Berbagai upaya telah dilakukan oleh Dinas Perikanan Kab. Kolaka untuk menanggulangi tindakan Illegal Fishing, baik dengan melakukan operasi Pengawasan Sumberdaya Kelautan dan Perikanan yang dilakukan secara reguler maupun dengan operasi pengawasan terpadu yang dilakukan dengan TNI Angkatan Laut (AL)  sampai dengan dikeluarkannya Peraturan Bupati Kolaka tentang pelarangan Penjualan Hasil Tangkapan Ikan yang tertangkap dengan menggunakan bom ikan maupun dengan bius.  Akan tetapi tidakan Illegal Fishing seakan tidak penah ada habisnya, kegiatan pengeboman dan pembiusan ikan tetap masih terjadi.  Apalagi saat ini dimana kewenangan pengawasan sumberdaya kelautan dan perikanan di Kabupaten telah sepenuhnya menjadi kewenangan oleh Dinas Perikanan Provinsi sesuai dengan Undang-Undang Nomor 23 Tahun 2014 tentang Pemerintah Daerah.

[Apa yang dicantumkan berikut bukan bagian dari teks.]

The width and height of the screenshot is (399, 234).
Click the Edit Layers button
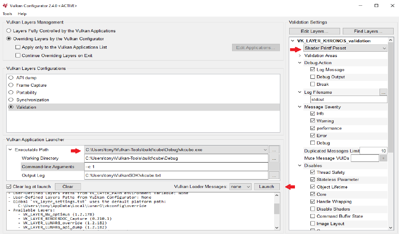(314, 31)
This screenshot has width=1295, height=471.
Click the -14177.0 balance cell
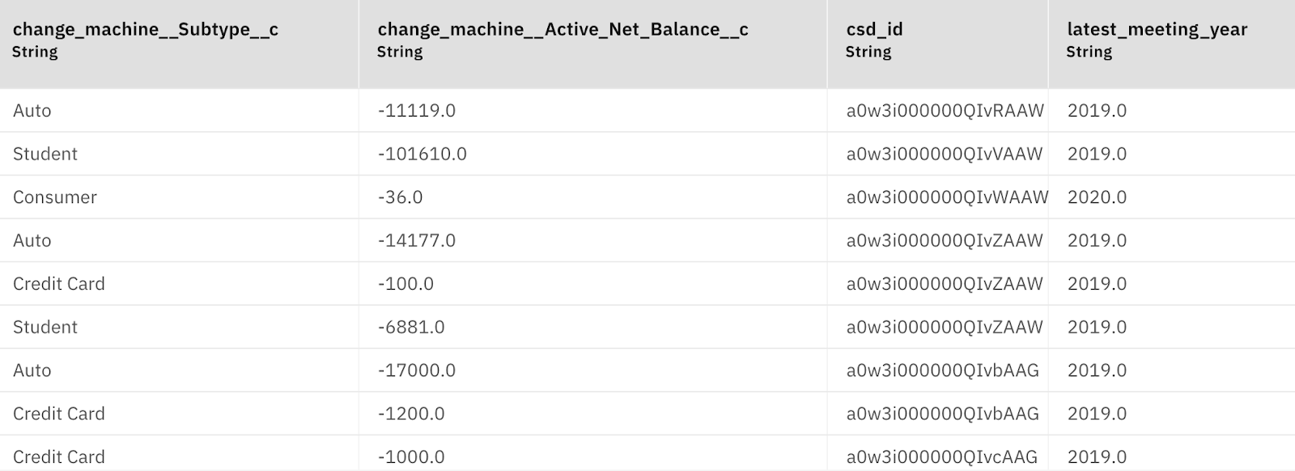417,240
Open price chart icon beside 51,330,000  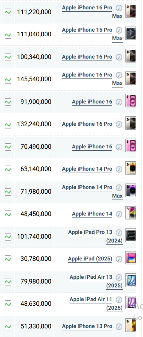(x=8, y=326)
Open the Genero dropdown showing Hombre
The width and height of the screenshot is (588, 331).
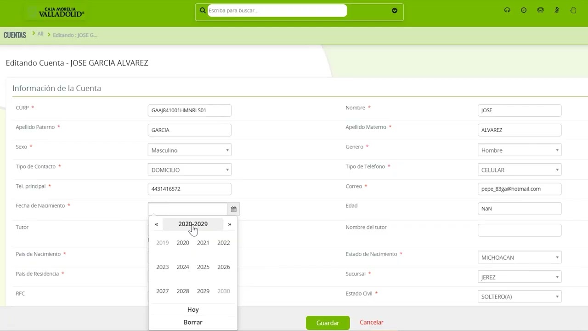tap(520, 150)
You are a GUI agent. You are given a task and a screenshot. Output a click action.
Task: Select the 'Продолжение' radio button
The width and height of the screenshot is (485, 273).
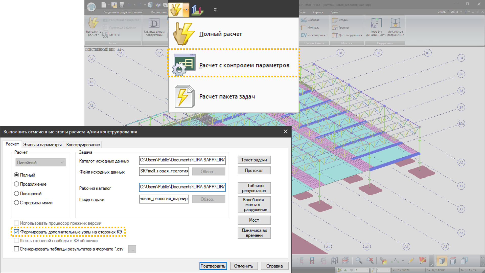click(x=17, y=184)
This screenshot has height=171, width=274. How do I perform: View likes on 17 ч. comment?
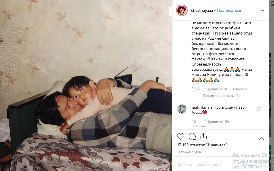click(x=217, y=89)
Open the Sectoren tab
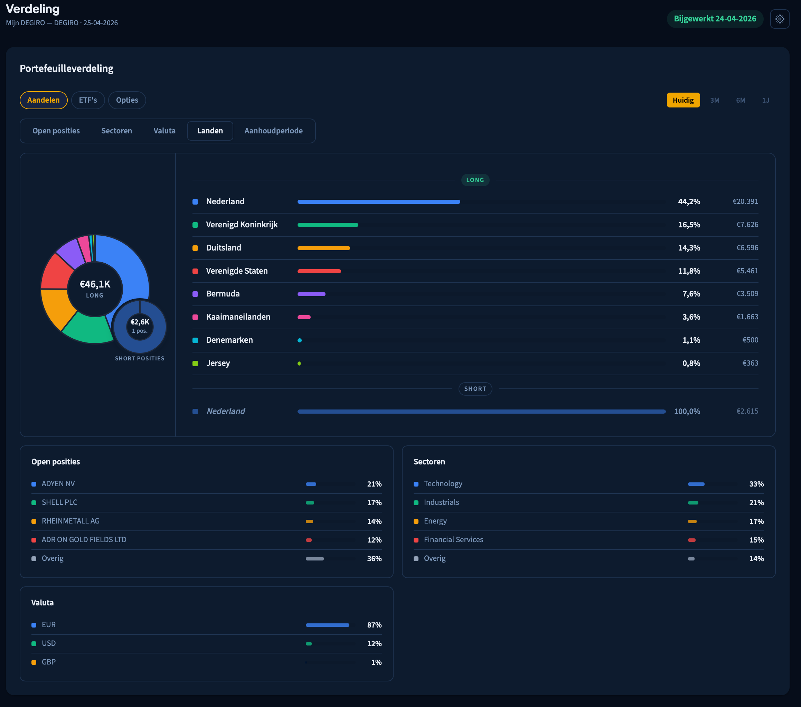 (116, 131)
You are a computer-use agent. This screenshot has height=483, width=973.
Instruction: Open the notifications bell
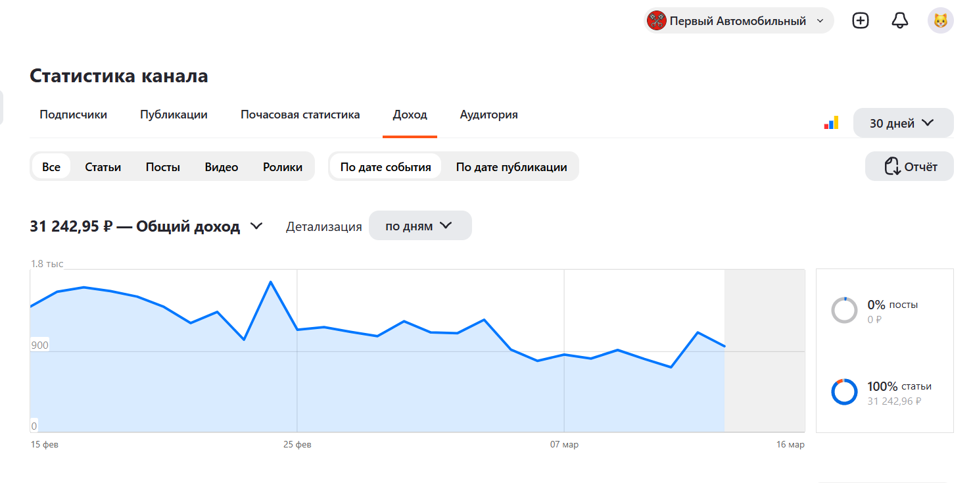(899, 21)
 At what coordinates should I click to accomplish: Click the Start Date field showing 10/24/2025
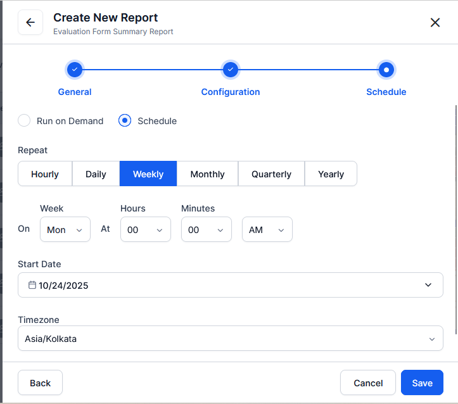pos(230,286)
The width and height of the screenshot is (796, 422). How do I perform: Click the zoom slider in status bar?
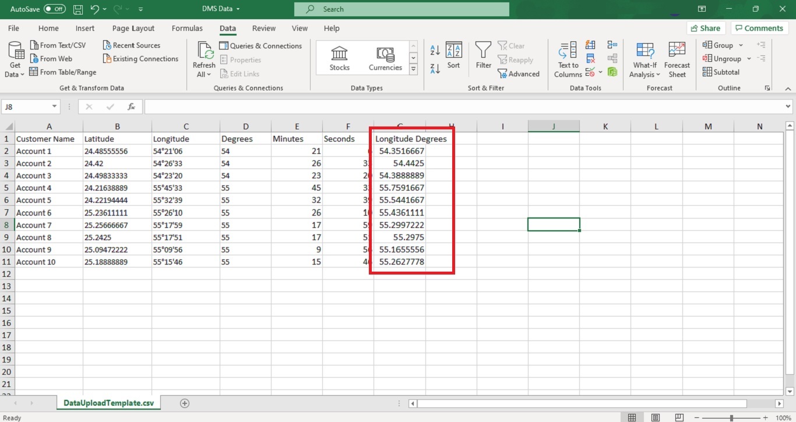pyautogui.click(x=731, y=417)
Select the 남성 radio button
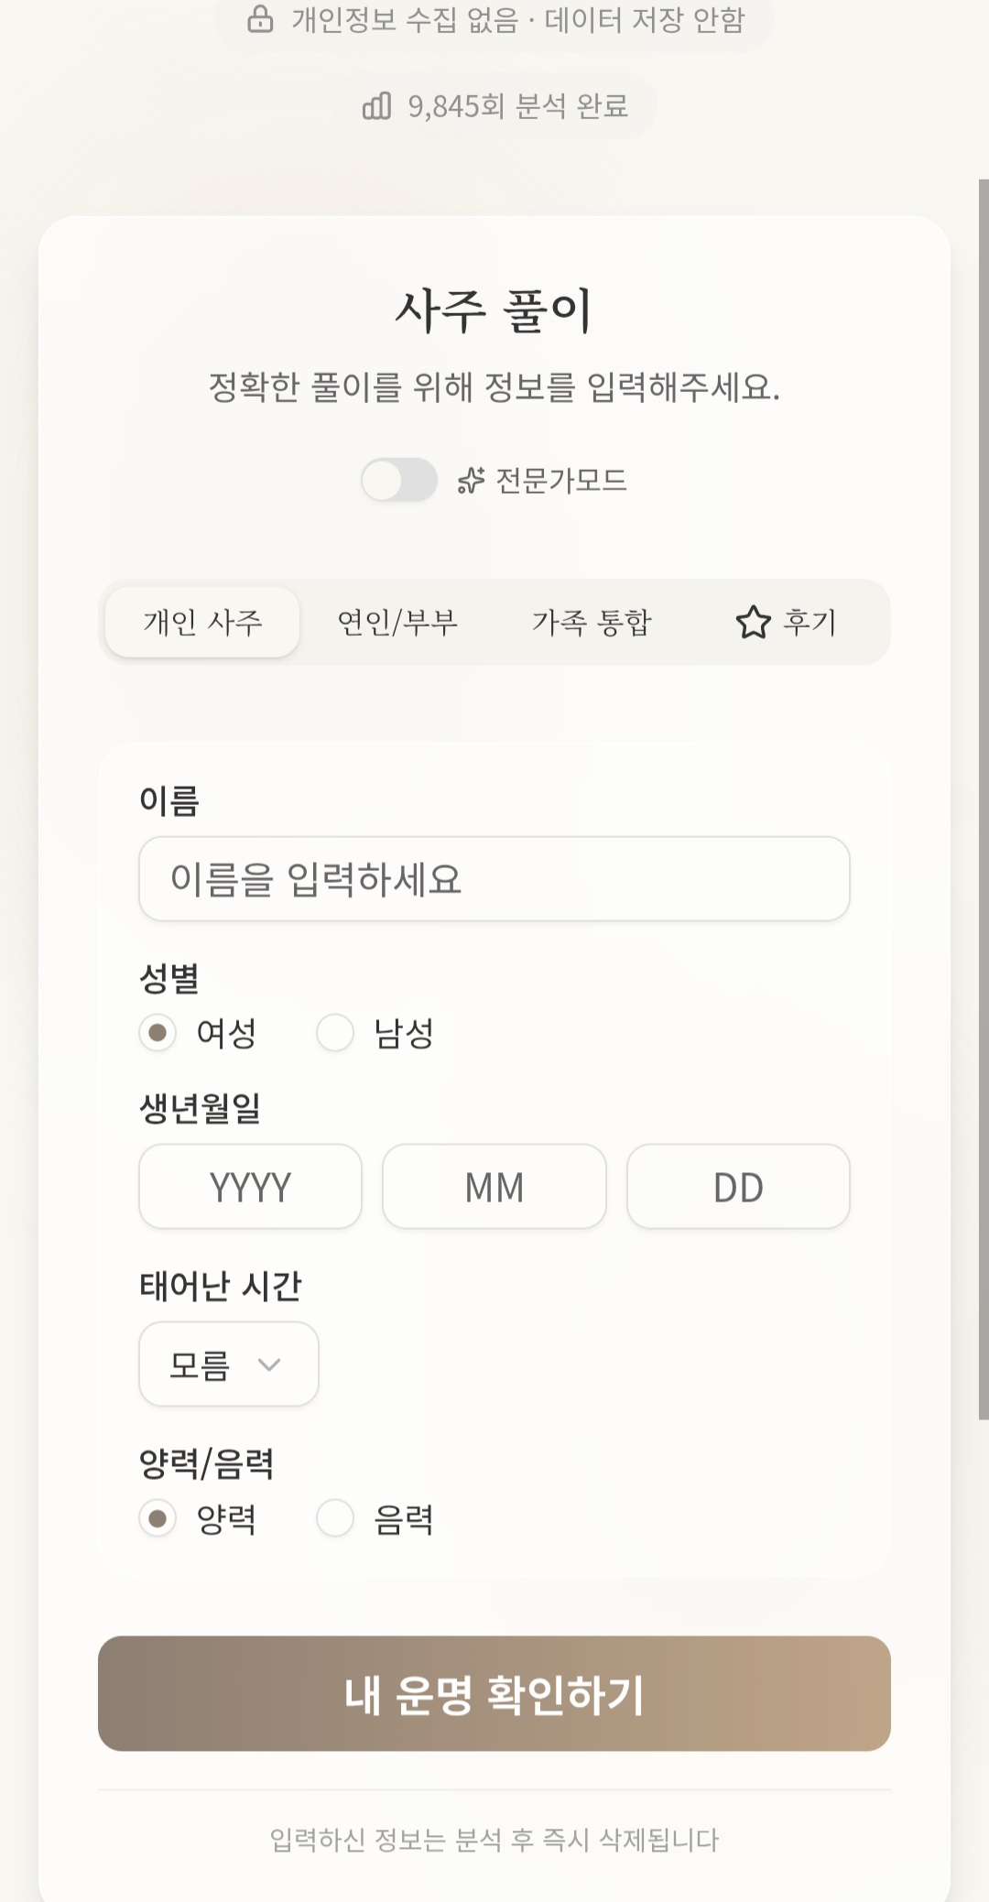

Dengan diberlakukannya Undang-Undang Nomor 23 Tahun 2014 membuat kegiatan Illegal Fishing semakin tidak terkendali karena sudah tidak pernah dilaksanakannya kegiatan operasi Pengawasan Sumber Daya Kelautan dan Perikanan oleh Dinas Perikanan Kabupaten Kolaka.  Melihat kondisi tersebut, akan sulit untuk memberantas kegiatan illegal fishing karena hal ini sudah bagaikan penyakit yang menggerogoti cara berfikir masyarakat pesisir.  Para pelaku illegal fishing menerapkan cara berpikir memperoleh hasil tangkapan sebanyak-banyaknya dengan cara cepat.  Akhirnya mereka memilih menggunakan bahan peledak dan bius untuk mendapatkan hasil yang banyak dengan cara cepat tanpa memperdulikan efek dari tindakan tersebut terhadap keberlangsungan sumberdaya dan keselamatan dirinya.  Akibat pengeboman dan bius, ikan-ikan kecil akan mati serta terumbu karang menjadi rusak  padahal proses untuk pertumbuhan karang untuk mencapai ukuran yang besar membutuhkan waktu yang sangat lama.  Akibatnya terumbu karang sebagai tempat tinggal, tempat mencari makan, tempat perlindungan dan tempat berkembang biak sudah tidak ada lagi, imbasnya jumlah ikan semakin menurun.  Begitu juga dengan akibat dari penggunaan obat bius yang dapat membunuh karang-karang yang ada.  Para pelaku tidak menyadari bahwa dengan melakukan kegiatan yang merusak akan menjadikan kehidupan menjadi lebh sulit akibat ikan sebagai sumber mata pencahariannya semakin sulit didapatkan.  Hal ini yang seharusnya disadari oleh para pelaku illegal fishing sehingga mereka dapat menghentikan aktifitas yang merusak tersebut dan melakukan kegiatan penangkapan ikan yang ramah lingkungan.

Diharapkan dengan tulisan ini mampu menggugah setiap pembaca untuk ikut memikirkan serta ikut aktif menjaga sumberdaya kelautan dan perikanan kita sehingga tetap lestari khususnya di Kabupaten Kolaka.